Op 9 december j.l. was het al weer zes jaar geleden dat we op de Bliksteeg 1 in Noordijk met Hof van Moeder Aarde begonnen. En we zijn ons nieuwe levensjaar – net als veel andere huishoudens en bedrijven in Nederland – meteen met een flinke uitdaging begonnen. Eind november ontvingen we namelijk de nieuwe energietarieven voor 2023.
Door de stijgende energie-prijzen dreigt onze energierekening in 2023 (ten opzichte van 2022) met € 50.000 te stijgen tot een totaalbedrag van ca. € 80.000. Dat is ca. 30% van onze jaaromzet. En veel meer dan we ons (structureel) kunnen veroorloven.
Deze uitdaging dringt en dwingt ons om het komende jaar zoveel mogelijk tijd, geld en energie te mobiliseren en investeren in ons leidende principe ‘duurzaam doen’. We beschouwen de stijgende energie-prijzen dus maar als een stevige duw in de richting die we toch al op wilden ;-).
Stap 1: Meten is weten
Ons elektriciteitsgebruik is de afgelopen jaren flink gestegen: van een kleine 40.000 kWu in 2018 tot een kleine 70.000 kWu in 2022 met een piek van 80.000 kWu in 2021. In dezelfde periode schommelde ons gasgebruik rond de 10.000 kuub per jaar, met een piek van ruim 13.000 kuub in 2021 en een dal van 8.500 kuub in 2022.
De stijging van het elekticiteitsgebruik lijkt op het eerste gezicht vooral te wijten aan het feit dat sinds 2018 steeds meer mensen Hof van Moeder Aarde hebben weten te vinden. De stijging van het elektriciteitsgebruik gaat namelijk min of meer gelijk op met de stijging in de bezettingsgraad van onze jaar-, seizoens- en kampeerplaatsen, recreatieverblijven en groepsaccommodatie. Een deel van de prijsstijging kunnen we als coöperatie dus compenseren door de energie die onze gasten gebruiken bij hen in rekening te brengen (zie stap 2). Maar … daarvoor hebben we dan wel betrouwbare elektriciteits- en gasmeters nodig. Die hebben we bovendien nodig om helder te krijgen waar ‘de rest’ van de energie in gaat zitten. En om weloverwogen keuzes te kunnen maken in de veelheid aan mogelijke maatregelen om energie te besparen (zie stap 3 en 4) en zelf energie op te wekken (zie stap 5).
Al voordat we de nieuwe energietarieven voor 2023 ontvingen, zijn we begonnen met het vervangen van de elektriciteitskasten op de kampeervelden.

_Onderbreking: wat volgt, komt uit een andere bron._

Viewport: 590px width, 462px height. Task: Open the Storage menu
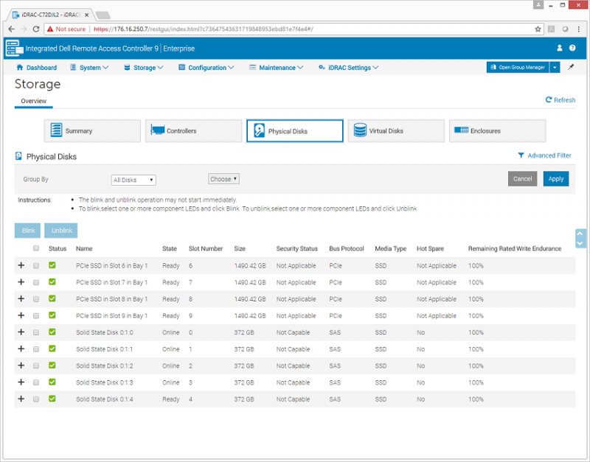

Het afgelopen jaar hadden we steeds vaker stroomuitval door storingen in defecte kasten, dus ze waren nodig aan vervanging toe. Bijkomend voordeel van de nieuwe kasten is dat we nu meteen voor elke kampeerplek cq recreatieverblijf een eigen stroom-meter kunnen installeren.
Om – naast het stroomverbruik op onze kampeervelden – ook het gasverbruik van bewoners en gasten in onze gebouwen beter te kunnen meten, plaatsen we deze winter voor elke gasgestookte CV-ketel en/of boiler een eigen gasmeter. Ook in een deel van de meterkasten in de gebouwen zullen – in combinatie met een andere indeling of vervanging – (extra) meters plaatsen om meer inzicht in het elektriciteitsgebruik te krijgen.
We prijzen ons gelukkig dat we een bewoner hebben die een groot deel van deze werkzaamheden zelf kan uitvoeren. Desondanks vraagt deze eerste stap al een investering van ca. € 12.000 aan materiaalkosten.
Stap 2: Energieverbruik doorrekenen aan gebruikers
Van het begin af aan is ons streven geweest om energiekosten zoveel mogelijk door te rekenen aan de gebruikers van energie. Door stap 1 te zetten, is dat vanaf 1 januari 2023 ook daadwerkelijk mogelijk.
Onze verwachting is dat mensen minder energie zullen verbruiken wanneer zij zich bewust zijn van de omvang en kosten van hun energieverbruik en de kosten voor het energieverbruik zoveel mogelijk naar hen worden doorgerekend.
Stel dat dit op jaarbasis een besparing van 10.000 kWu oplevert. Bij de huidige energieprijzen (€ 0,90 per kWu) verdienen we de investering in nieuwe elektriciteitskasten met meters dan in 1,25 jaar terug. En ook als bewoners en gasten dit niet minder verbruiken, dan komt er in elk geval € 9.000 per jaar extra aan inkomsten binnen. Waardoor we de investering in nieuwe kasten met meters dan ook in 1,25 jaar terug verdienen.
Stap 3: Verplichte energiebesparende maatregelen doorvoeren
Doordat ons elektriciteitsgebruik tot boven de 50.000 kWu gestegen is, moeten we aan de wettelijke energiebesparingsplicht voldoen. Dit komt er op neer dat we alle investeringen die zich binnen 5 jaar terug kunnen verdienen moeten doen. Aan deze plicht kunnen we voldoen door alle maatregelen uit de Erkende Maatregelenlijst energiebesparing (EML) van de overheid uit te voeren die op ons van toepassing zijn.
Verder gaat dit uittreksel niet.